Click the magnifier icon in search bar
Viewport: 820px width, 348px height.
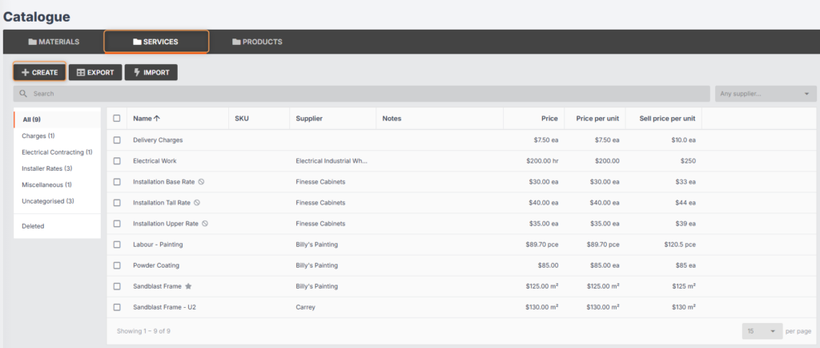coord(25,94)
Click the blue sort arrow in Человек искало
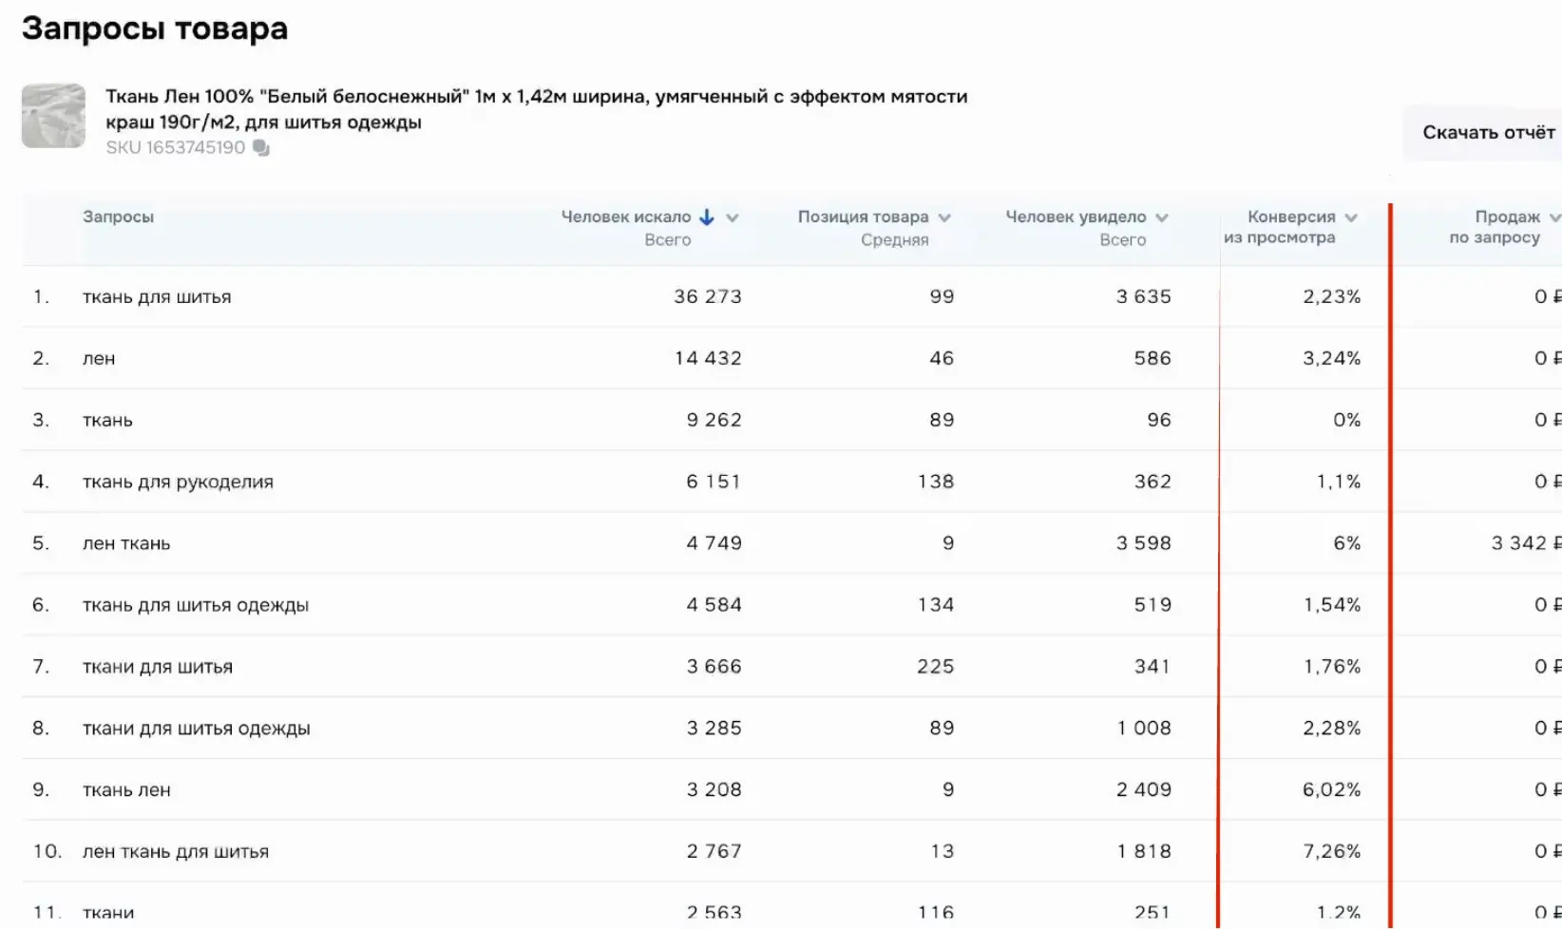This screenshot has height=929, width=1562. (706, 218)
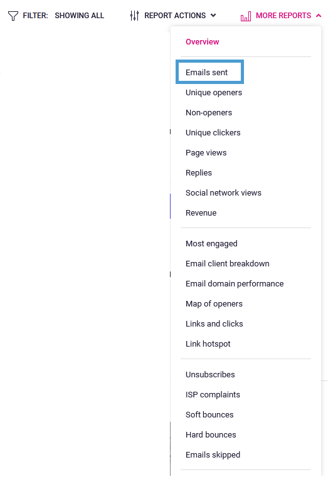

Task objective: Give back the material exactly as written, images excluded.

Answer to the exercise:
Click the magnifier icon in search bar
Viewport: 820px width, 348px height.
coord(25,94)
Click the blue sort arrow in Человек искало
This screenshot has height=929, width=1562. (706, 218)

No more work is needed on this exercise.